(Pixel coordinate grounding data)
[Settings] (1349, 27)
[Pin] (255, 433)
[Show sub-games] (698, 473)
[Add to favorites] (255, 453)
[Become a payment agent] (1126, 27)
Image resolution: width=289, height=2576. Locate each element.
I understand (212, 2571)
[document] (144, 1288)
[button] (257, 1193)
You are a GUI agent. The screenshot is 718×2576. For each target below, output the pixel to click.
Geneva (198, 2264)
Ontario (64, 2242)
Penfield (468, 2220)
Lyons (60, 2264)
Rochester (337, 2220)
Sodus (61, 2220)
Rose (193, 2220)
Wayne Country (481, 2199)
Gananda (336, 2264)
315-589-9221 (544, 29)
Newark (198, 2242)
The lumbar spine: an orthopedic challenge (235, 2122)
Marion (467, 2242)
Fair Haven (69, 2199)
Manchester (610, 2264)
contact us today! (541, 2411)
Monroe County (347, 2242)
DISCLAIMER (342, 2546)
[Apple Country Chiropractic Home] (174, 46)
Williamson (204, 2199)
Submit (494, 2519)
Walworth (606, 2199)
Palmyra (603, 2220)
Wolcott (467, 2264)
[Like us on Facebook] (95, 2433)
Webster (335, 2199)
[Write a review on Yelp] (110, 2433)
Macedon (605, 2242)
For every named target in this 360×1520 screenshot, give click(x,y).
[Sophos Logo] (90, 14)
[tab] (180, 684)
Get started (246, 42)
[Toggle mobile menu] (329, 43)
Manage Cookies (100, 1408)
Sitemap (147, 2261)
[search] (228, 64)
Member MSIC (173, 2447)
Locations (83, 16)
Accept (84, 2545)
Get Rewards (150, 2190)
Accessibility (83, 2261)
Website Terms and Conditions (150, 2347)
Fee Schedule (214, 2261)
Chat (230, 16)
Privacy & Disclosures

▸ **WHAT THE EXERCISE ASKS**
Lines containing the word "each": how many are there in the data above? Reply with only that number.

▸ **RESULT OF THIS EXERCISE**
2